EXERCISE:
Print the whole listing again, exactly as it stands.

MATERIAL FOR THIS TASK:
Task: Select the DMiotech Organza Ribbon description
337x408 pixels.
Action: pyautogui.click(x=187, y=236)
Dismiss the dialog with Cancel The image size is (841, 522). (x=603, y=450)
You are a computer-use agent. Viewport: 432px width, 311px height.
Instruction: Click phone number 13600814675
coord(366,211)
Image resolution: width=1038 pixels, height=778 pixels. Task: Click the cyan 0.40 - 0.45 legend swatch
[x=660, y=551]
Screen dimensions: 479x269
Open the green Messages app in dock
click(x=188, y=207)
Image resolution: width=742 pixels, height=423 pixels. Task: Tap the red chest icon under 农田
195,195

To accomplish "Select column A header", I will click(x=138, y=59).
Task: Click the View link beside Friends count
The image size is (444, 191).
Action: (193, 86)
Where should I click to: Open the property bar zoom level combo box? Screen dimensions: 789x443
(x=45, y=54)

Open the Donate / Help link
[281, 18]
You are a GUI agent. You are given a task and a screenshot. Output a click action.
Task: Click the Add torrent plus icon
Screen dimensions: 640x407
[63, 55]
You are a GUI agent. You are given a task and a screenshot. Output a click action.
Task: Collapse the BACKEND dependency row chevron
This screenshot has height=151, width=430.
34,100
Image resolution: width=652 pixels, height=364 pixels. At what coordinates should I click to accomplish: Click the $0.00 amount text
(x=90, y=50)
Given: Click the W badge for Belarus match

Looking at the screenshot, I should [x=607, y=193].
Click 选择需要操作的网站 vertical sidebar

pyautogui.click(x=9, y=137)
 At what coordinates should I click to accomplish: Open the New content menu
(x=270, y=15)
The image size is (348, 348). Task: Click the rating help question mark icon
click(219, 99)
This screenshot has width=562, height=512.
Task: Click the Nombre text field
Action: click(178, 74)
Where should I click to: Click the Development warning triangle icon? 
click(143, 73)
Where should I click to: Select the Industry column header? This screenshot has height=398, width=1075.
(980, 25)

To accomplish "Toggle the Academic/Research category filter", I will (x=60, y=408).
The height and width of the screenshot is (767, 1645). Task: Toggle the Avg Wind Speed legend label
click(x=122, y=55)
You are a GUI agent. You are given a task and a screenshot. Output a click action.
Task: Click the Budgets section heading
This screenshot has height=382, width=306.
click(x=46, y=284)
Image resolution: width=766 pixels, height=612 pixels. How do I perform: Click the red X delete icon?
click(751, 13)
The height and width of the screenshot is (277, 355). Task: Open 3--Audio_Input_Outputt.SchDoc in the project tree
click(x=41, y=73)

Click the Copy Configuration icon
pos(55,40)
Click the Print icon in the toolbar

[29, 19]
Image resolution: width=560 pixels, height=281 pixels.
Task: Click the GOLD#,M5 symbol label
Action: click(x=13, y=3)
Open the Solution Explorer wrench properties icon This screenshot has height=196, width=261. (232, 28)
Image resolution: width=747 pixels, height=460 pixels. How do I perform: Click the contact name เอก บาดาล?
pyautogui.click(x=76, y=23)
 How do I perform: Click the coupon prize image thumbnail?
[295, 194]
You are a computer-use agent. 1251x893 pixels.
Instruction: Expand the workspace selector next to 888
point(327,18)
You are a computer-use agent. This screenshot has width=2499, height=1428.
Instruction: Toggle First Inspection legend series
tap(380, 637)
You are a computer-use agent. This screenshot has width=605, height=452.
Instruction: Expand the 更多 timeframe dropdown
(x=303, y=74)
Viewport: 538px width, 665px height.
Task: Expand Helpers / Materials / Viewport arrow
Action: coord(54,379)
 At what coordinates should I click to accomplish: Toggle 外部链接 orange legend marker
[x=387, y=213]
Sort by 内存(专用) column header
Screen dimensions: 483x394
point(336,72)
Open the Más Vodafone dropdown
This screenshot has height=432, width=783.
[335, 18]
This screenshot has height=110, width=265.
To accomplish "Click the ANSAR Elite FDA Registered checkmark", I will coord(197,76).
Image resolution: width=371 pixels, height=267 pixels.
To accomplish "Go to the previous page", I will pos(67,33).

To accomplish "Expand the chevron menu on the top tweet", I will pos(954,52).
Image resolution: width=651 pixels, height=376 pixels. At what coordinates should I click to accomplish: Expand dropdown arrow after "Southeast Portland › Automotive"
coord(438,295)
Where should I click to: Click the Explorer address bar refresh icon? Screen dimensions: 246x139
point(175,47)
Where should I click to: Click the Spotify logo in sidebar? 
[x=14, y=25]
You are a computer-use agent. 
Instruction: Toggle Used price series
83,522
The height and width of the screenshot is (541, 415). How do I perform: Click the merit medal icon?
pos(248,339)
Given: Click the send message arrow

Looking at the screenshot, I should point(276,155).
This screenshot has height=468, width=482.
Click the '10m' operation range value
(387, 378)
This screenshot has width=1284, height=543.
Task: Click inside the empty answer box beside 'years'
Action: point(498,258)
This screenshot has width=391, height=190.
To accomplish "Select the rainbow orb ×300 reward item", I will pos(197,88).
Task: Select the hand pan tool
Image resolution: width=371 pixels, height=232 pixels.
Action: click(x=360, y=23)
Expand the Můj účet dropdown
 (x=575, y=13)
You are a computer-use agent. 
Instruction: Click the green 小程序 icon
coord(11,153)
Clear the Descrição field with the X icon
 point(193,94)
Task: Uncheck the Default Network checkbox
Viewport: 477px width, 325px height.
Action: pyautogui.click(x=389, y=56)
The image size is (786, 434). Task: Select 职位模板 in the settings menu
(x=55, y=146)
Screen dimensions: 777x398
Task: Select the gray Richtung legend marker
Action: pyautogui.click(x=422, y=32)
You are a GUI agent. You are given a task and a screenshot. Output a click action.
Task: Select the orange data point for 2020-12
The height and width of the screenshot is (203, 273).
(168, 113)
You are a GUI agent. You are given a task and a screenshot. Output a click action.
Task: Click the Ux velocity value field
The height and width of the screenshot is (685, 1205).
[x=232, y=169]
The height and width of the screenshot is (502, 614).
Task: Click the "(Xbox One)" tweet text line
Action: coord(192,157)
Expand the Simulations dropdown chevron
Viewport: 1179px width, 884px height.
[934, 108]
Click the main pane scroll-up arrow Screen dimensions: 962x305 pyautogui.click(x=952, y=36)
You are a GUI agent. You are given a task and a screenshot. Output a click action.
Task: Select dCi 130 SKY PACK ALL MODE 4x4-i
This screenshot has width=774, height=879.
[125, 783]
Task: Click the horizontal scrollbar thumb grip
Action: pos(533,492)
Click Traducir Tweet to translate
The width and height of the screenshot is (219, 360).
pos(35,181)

WRITTEN RESPONSE:
Task: Select the DMiotech Organza Ribbon description
337x408 pixels.
Action: pyautogui.click(x=187, y=236)
Dismiss the dialog with Cancel The image size is (841, 522). (x=603, y=450)
You are a computer-use agent. Viewport: 432px width, 311px height.
Instruction: Click phone number 13600814675
coord(366,211)
Image resolution: width=1038 pixels, height=778 pixels. Task: Click the cyan 0.40 - 0.45 legend swatch
[x=660, y=551]
Screen dimensions: 479x269
Open the green Messages app in dock
click(x=188, y=207)
Image resolution: width=742 pixels, height=423 pixels. Task: Tap the red chest icon under 农田
195,195

To accomplish "Select column A header", I will click(x=138, y=59).
Task: Click the View link beside Friends count
The image size is (444, 191).
Action: (193, 86)
Where should I click to: Open the property bar zoom level combo box? Screen dimensions: 789x443
(x=45, y=54)

Open the Donate / Help link
[281, 18]
You are a GUI agent. You are given a task and a screenshot. Output a click action.
Task: Click the Add torrent plus icon
Screen dimensions: 640x407
[63, 55]
You are a GUI agent. You are given a task and a screenshot. Output a click action.
Task: Collapse the BACKEND dependency row chevron
This screenshot has height=151, width=430.
34,100
Image resolution: width=652 pixels, height=364 pixels. At what coordinates should I click to accomplish: Click the $0.00 amount text
(x=90, y=50)
Given: Click the W badge for Belarus match

Looking at the screenshot, I should [x=607, y=193].
Click 选择需要操作的网站 vertical sidebar

pyautogui.click(x=9, y=137)
 At what coordinates should I click to accomplish: Open the New content menu
(x=270, y=15)
The image size is (348, 348). Task: Click the rating help question mark icon
click(219, 99)
This screenshot has width=562, height=512.
Task: Click the Nombre text field
Action: click(178, 74)
Where should I click to: Click the Development warning triangle icon? 
click(143, 73)
Where should I click to: Select the Industry column header? This screenshot has height=398, width=1075.
(980, 25)

To accomplish "Toggle the Academic/Research category filter", I will (x=60, y=408).
The height and width of the screenshot is (767, 1645). Task: Toggle the Avg Wind Speed legend label
click(x=122, y=55)
You are a GUI agent. You are given a task and a screenshot. Output a click action.
Task: Click the Budgets section heading
This screenshot has height=382, width=306.
click(x=46, y=284)
Image resolution: width=766 pixels, height=612 pixels. How do I perform: Click the red X delete icon?
click(751, 13)
The height and width of the screenshot is (277, 355). Task: Open 3--Audio_Input_Outputt.SchDoc in the project tree
click(x=41, y=73)

Click the Copy Configuration icon
pos(55,40)
Click the Print icon in the toolbar

[29, 19]
Image resolution: width=560 pixels, height=281 pixels.
Task: Click the GOLD#,M5 symbol label
Action: click(x=13, y=3)
Open the Solution Explorer wrench properties icon This screenshot has height=196, width=261. (232, 28)
Image resolution: width=747 pixels, height=460 pixels. How do I perform: Click the contact name เอก บาดาล?
pyautogui.click(x=76, y=23)
 How do I perform: Click the coupon prize image thumbnail?
[295, 194]
You are a computer-use agent. 1251x893 pixels.
Instruction: Expand the workspace selector next to 888
point(327,18)
You are a computer-use agent. This screenshot has width=2499, height=1428.
Instruction: Toggle First Inspection legend series
tap(380, 637)
You are a computer-use agent. This screenshot has width=605, height=452.
Instruction: Expand the 更多 timeframe dropdown
(x=303, y=74)
Viewport: 538px width, 665px height.
Task: Expand Helpers / Materials / Viewport arrow
Action: coord(54,379)
 At what coordinates should I click to accomplish: Toggle 外部链接 orange legend marker
[x=387, y=213]
Sort by 内存(专用) column header
Screen dimensions: 483x394
point(336,72)
Open the Más Vodafone dropdown
This screenshot has height=432, width=783.
[335, 18]
This screenshot has height=110, width=265.
To accomplish "Click the ANSAR Elite FDA Registered checkmark", I will coord(197,76).
Image resolution: width=371 pixels, height=267 pixels.
To accomplish "Go to the previous page", I will pos(67,33).

To accomplish "Expand the chevron menu on the top tweet", I will pos(954,52).
Image resolution: width=651 pixels, height=376 pixels. At what coordinates should I click to accomplish: Expand dropdown arrow after "Southeast Portland › Automotive"
coord(438,295)
Where should I click to: Click the Explorer address bar refresh icon? Screen dimensions: 246x139
point(175,47)
Where should I click to: Click the Spotify logo in sidebar? 
[x=14, y=25]
You are a computer-use agent. 
Instruction: Toggle Used price series
83,522
The height and width of the screenshot is (541, 415). How do I perform: Click the merit medal icon?
pos(248,339)
Given: Click the send message arrow

Looking at the screenshot, I should point(276,155).
This screenshot has height=468, width=482.
Click the '10m' operation range value
(387, 378)
This screenshot has width=1284, height=543.
Task: Click inside the empty answer box beside 'years'
Action: point(498,258)
This screenshot has width=391, height=190.
To accomplish "Select the rainbow orb ×300 reward item", I will pos(197,88).
Task: Select the hand pan tool
Image resolution: width=371 pixels, height=232 pixels.
Action: click(x=360, y=23)
Expand the Můj účet dropdown
 (x=575, y=13)
You are a computer-use agent. 
Instruction: Click the green 小程序 icon
coord(11,153)
Clear the Descrição field with the X icon
 point(193,94)
Task: Uncheck the Default Network checkbox
Viewport: 477px width, 325px height.
Action: pyautogui.click(x=389, y=56)
The image size is (786, 434). Task: Select 职位模板 in the settings menu
(x=55, y=146)
Screen dimensions: 777x398
Task: Select the gray Richtung legend marker
Action: pyautogui.click(x=422, y=32)
You are a GUI agent. You are given a task and a screenshot. Output a click action.
Task: Select the orange data point for 2020-12
The height and width of the screenshot is (203, 273).
(168, 113)
You are a GUI agent. You are given a task and a screenshot. Output a click action.
Task: Click the Ux velocity value field
The height and width of the screenshot is (685, 1205).
[x=232, y=169]
The height and width of the screenshot is (502, 614).
Task: Click the "(Xbox One)" tweet text line
Action: coord(192,157)
Expand the Simulations dropdown chevron
Viewport: 1179px width, 884px height.
[934, 108]
Click the main pane scroll-up arrow Screen dimensions: 962x305 pyautogui.click(x=952, y=36)
You are a GUI agent. You are given a task and a screenshot. Output a click action.
Task: Select dCi 130 SKY PACK ALL MODE 4x4-i
This screenshot has width=774, height=879.
[125, 783]
Task: Click the horizontal scrollbar thumb grip
Action: pos(533,492)
Click Traducir Tweet to translate
The width and height of the screenshot is (219, 360).
pos(35,181)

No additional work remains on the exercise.